Elizabeth Bishop: Poems

Influences

Elementary school in Great Village, Nova Scotia, where Bishop first attended school

Bishop was greatly influenced by the poet Marianne Moore,[10] to whom she was introduced by a librarian at Vassar in 1934. Moore took a keen interest in Bishop's work and, at one point, Moore dissuaded Bishop from attending Cornell Medical School, where Bishop had briefly enrolled after moving to New York City following her Vassar graduation. Regarding Moore's influence on Bishop's writing, Bishop's friend and Vassar peer, the writer Mary McCarthy stated, "Certainly between Bishop and Marianne Moore there are resemblances: the sort of close microscopic inspection of certain parts of experience. [However,] I think there is something a bit too demure about Marianne Moore, and there's nothing demure about Elizabeth Bishop."[11] Moore helped Bishop first publish some of her poems in an anthology called Trial Balances in which established poets introduced the work of unknown, younger poets.[11]
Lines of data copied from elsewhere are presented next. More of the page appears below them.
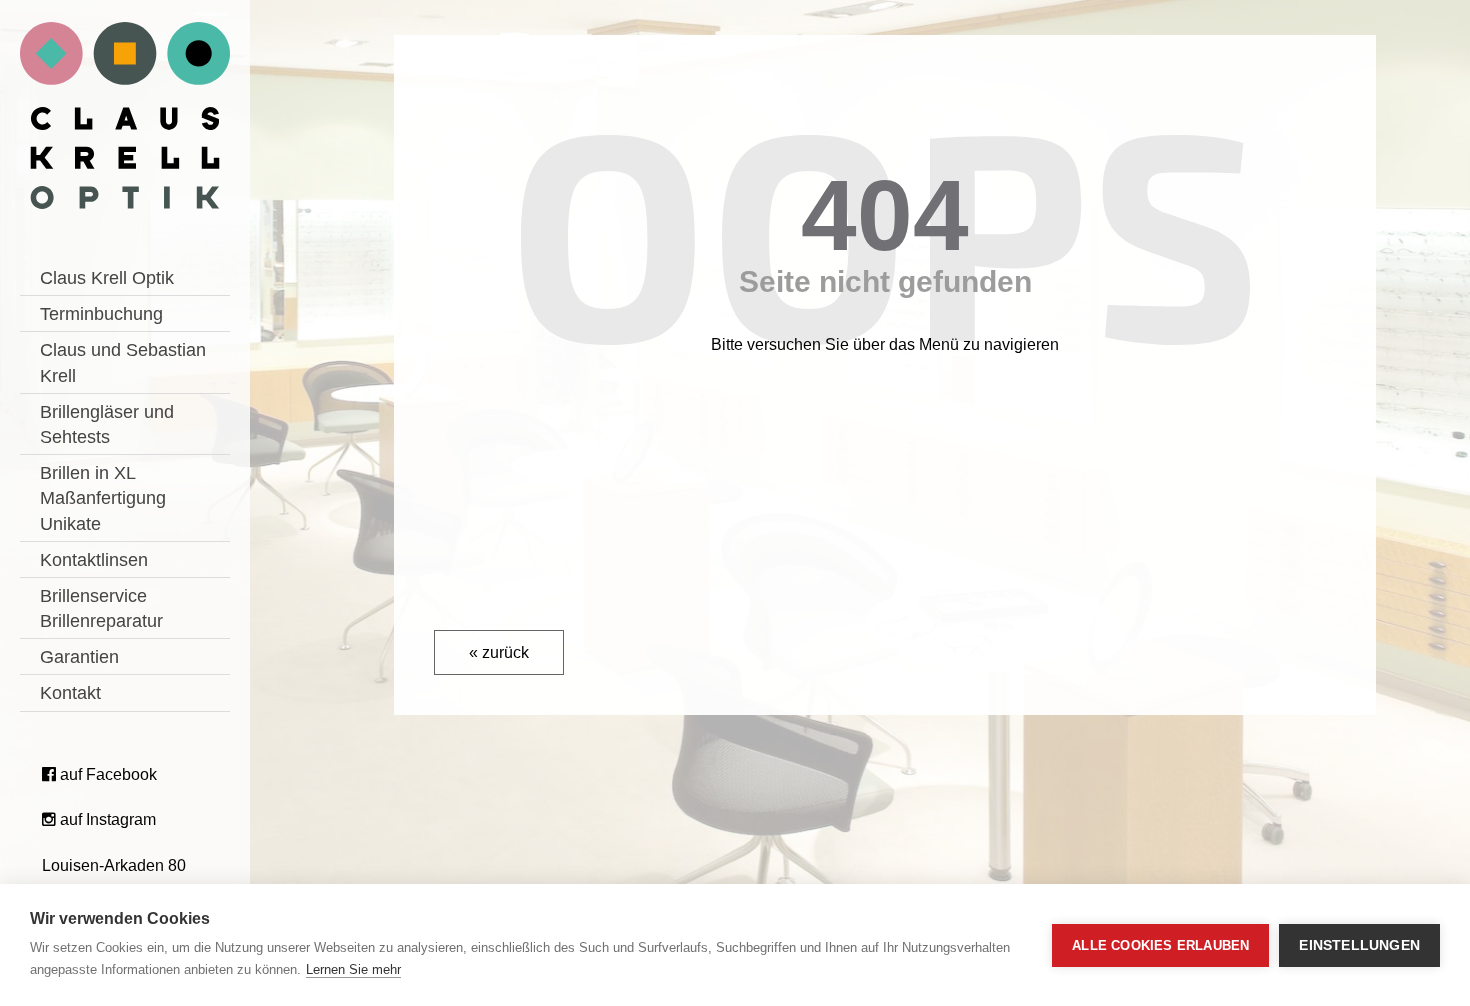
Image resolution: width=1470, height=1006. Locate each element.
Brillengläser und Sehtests (107, 424)
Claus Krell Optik (107, 278)
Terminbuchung (101, 314)
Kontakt (70, 693)
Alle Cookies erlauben (1160, 945)
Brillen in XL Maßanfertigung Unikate (103, 498)
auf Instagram (106, 819)
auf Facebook (106, 774)
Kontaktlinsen (94, 560)
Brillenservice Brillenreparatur (101, 608)
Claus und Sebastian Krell (123, 362)
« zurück (499, 652)
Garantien (79, 657)
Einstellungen (1359, 945)
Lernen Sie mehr (353, 969)
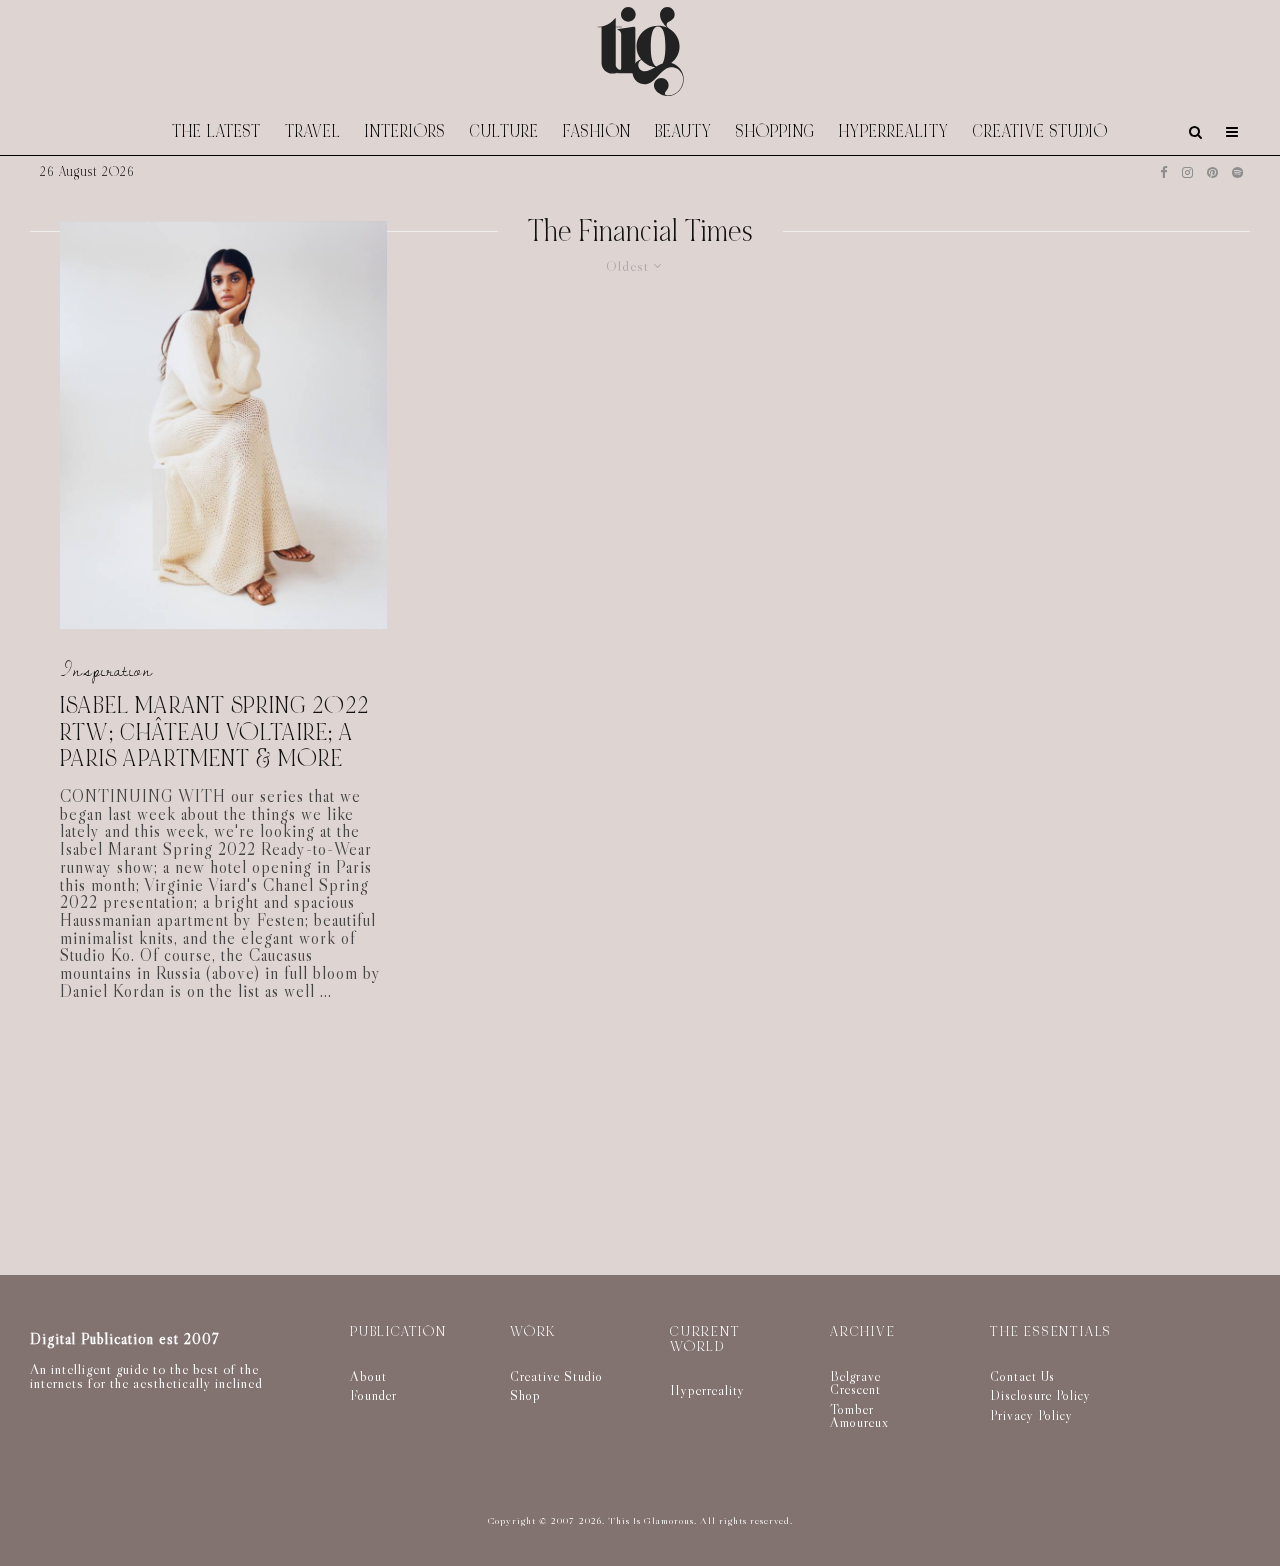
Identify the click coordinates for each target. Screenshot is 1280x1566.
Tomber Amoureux (859, 1416)
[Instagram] (1187, 172)
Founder (373, 1395)
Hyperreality (894, 131)
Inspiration (106, 671)
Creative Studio (1040, 131)
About (368, 1376)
It was four years before Bishop addressed "Dear Miss Moore" as "Dear Marianne" and only then at the elder poet's invitation. The friendship between the two women, memorialized by an extensive correspondence,[12] endured until Moore's death in 1972. Bishop's "At the Fishhouses" (1955) contains allusions on several levels to Moore's 1924 poem "A Grave".[13]

She was introduced to Robert Lowell by Randall Jarrell in 1947, and they became great friends, mostly through their written correspondence, until Lowell's death in 1977. After his death, she wrote, "our friendship, [which was] often kept alive through years of separation only by letters, remained constant and affectionate, and I shall always be deeply grateful for it."[14] They also influenced each other's poetry. Lowell cited Bishop's influence on his poem "Skunk Hour" which he said, "[was] modeled on Miss Bishop's 'The Armadillo'."[15] Also, his poem "The Scream" is "derived from ... Bishop's story 'In the Village'."[16] "North Haven", one of the last of her poems published during her lifetime, was written in memory of Lowell in 1978.